Textes de 2008, p. 982

Les pervers de la morale.

Enfant, je n’étais pas pervers, car je ne savais pas ce qu’était la perversité.  Pour être pervers, il faut connaître le bien et le mal ; or, quand on est très jeune, le bien et le mal n’existent pas.  Il n’y a que le plaisir et la douleur, faire plaisir ou pas à ses parents.  Plus tard, à l’adolescence, nous vivons les valeurs des autres, en attendant d’être assez sage pour se créer sa propre échelle de valeurs.

Les adultes sont là pour transmettre les valeurs du passé, même si ces valeurs sont absolument débiles.  Pour la religion et la bourgeoisie, le sexe est un péché.  La femme est une tentation.  Connaître du plaisir à partir de tes sens, découvrir les sensations qui entourent le toucher et la vue, c’étaient supposément l’œuvre du diable.  Mais, pour tout être normal, le sexe est un plaisir que l’on a hâte de découvrir.  

Quand on est jeune, on essaie moins de comprendre que de profiter de ce que la vie nous apporte.     
 
Je n’étais pas chaste, car j’étais déjà trop curieux pour avoir l’âme noircie par les fabulations adultes en ce qui concerne la sexualité.  Même eux n’étaient pas responsables de leur étroitesse d’esprit, car ils avaient subi le même le lavage de cerveau que l’on subissait à notre tour.    
 
Je voulais voir, toucher, goûter.  Je voulais savoir, comparer.  Mais, je n’étais pas encore assez intelligent pour me demander ce qu’on faisait sur cette terre.  Je me contentais de vivre et d’explorer.  Un chatouillement dans le bas du ventre, l’excitation de pouvoir regarder quelqu’un d’autre que toi aux latrines, voilà la vraie vie. 

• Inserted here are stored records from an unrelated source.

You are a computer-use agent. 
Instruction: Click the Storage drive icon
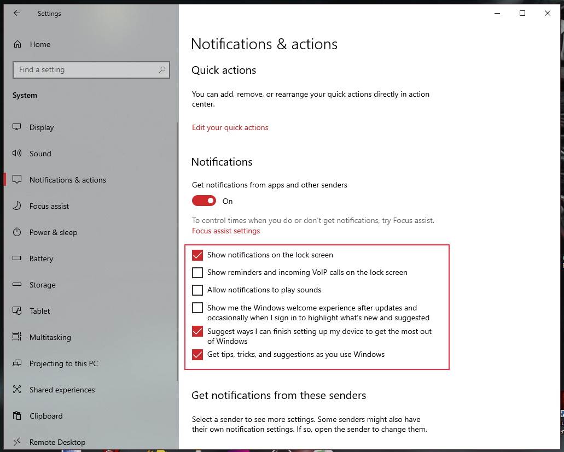pos(18,285)
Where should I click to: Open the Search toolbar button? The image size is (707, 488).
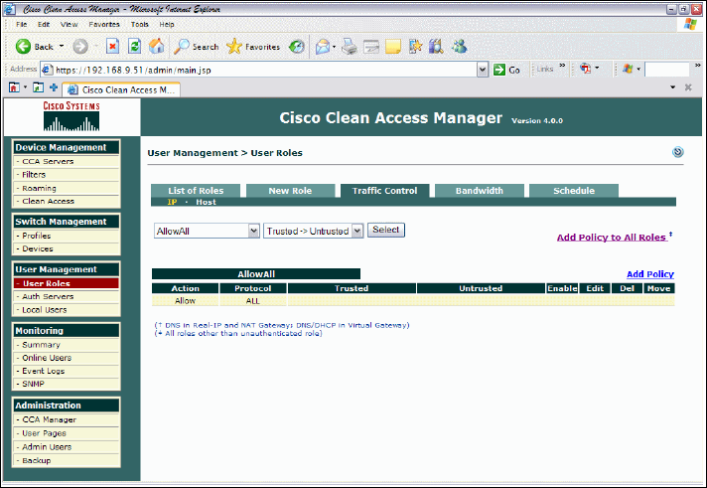(x=196, y=46)
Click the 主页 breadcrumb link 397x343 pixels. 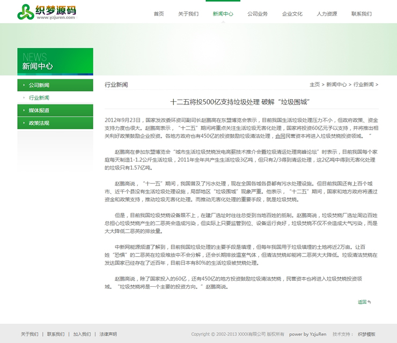314,85
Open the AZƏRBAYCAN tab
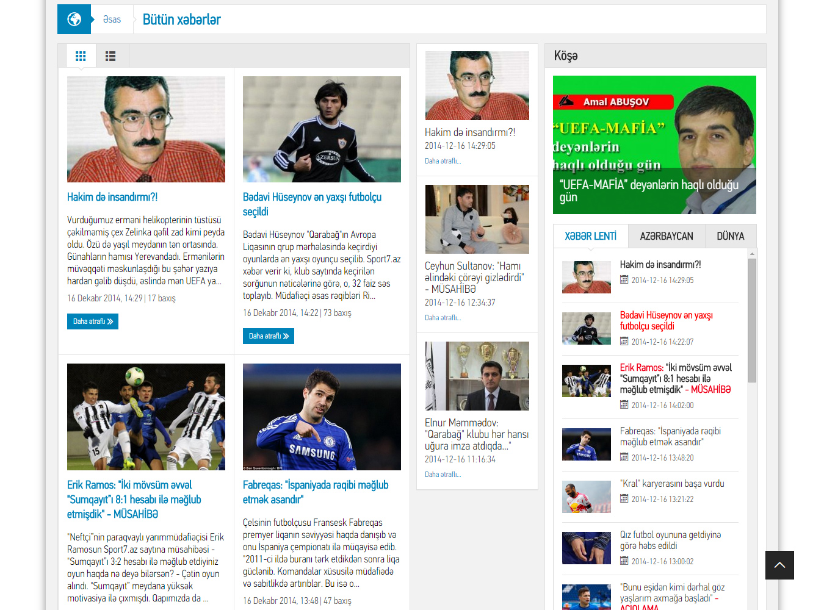This screenshot has height=610, width=824. click(x=666, y=236)
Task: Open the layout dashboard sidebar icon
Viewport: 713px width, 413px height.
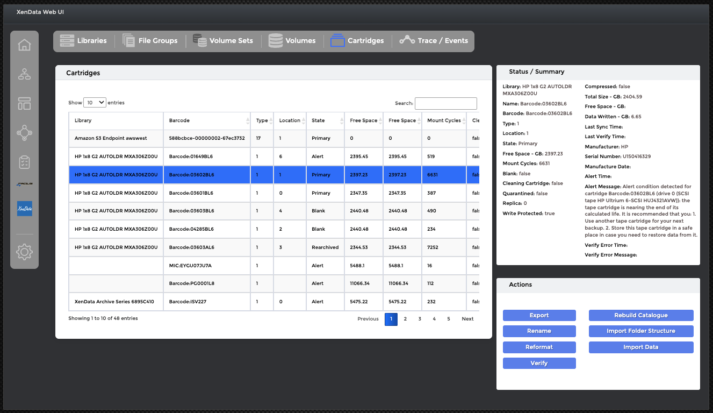Action: [25, 103]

J’aimais découvrir les autres de mon âge, par simple curiosité, dans ce qu’ils avaient de plus intime. C’était une façon d’aller plus loin dans notre amitié.  De s’exclure de la banalité. Ce geste nous soudait éternellement ensemble.  Je connaissais de lui ce que personne ne savait de lui. C’était un moment miraculeux, un privilège apporté par la confiance et la fascination de l’autre.  Ce n’était pas un secret, mais un don de soi qui dépassait les normes que l’on ressentait même si on ne les comprenait pas.  Leur absurdité ne me touchait pas encore.      

Mais, j’étais pur. Je n’avais aucune mauvaise intention à me livrant à ces jeux de découverte.  Je savais déjà que la réalité est au niveau de l’énergie.  Je ressentais la vie sans me poser de questions.  J’adorais l’extase et la méditation.  Je pensais alors appartenir à Dieu, rien qu’à Dieu.  Et, j’avais assez peu d’imagination pour saisir ce que l’on prétendait mal.  Jouer aux fesses ce n’était pas manquer d’amour, c’était un cri d’amour.  Mes petits jeux n’étaient qu’une manifestation de mes amours, un attrait irrésistible, vivre l’ultime tentation. L’autre n’était pas un gros serpent, mais une petite couleuvre adorable.  
La pureté n’a rien à voir avec la chasteté ou même le sexe.  La pureté est du domaine des intentions.  La pureté, c’est de ne pas avoir péché, donc, de ne pas avoir manqué d’amour.  Être vierge d’intentions maléfiques.  Seuls les adultes sont assez pourris pour voir du mal dans la sexualité et faire un lien avec la pureté. .            

Avec la religion et la bourgeoisie, on a toujours présenté la sexualité avec honte et mépris du corps.  Le corps a toujours été source de mal. On rougissait ou on riait au simple mot merde, pipi, zizi.  Des choses dont il ne fallait pas parler.  L’intolérance religieuse a toujours reposé sur son besoin de tout censurer, d’avoir honte, de se mépriser.  On naît pécheur, on meurt pécheur.  Est-ce ça l’amour de Dieu?  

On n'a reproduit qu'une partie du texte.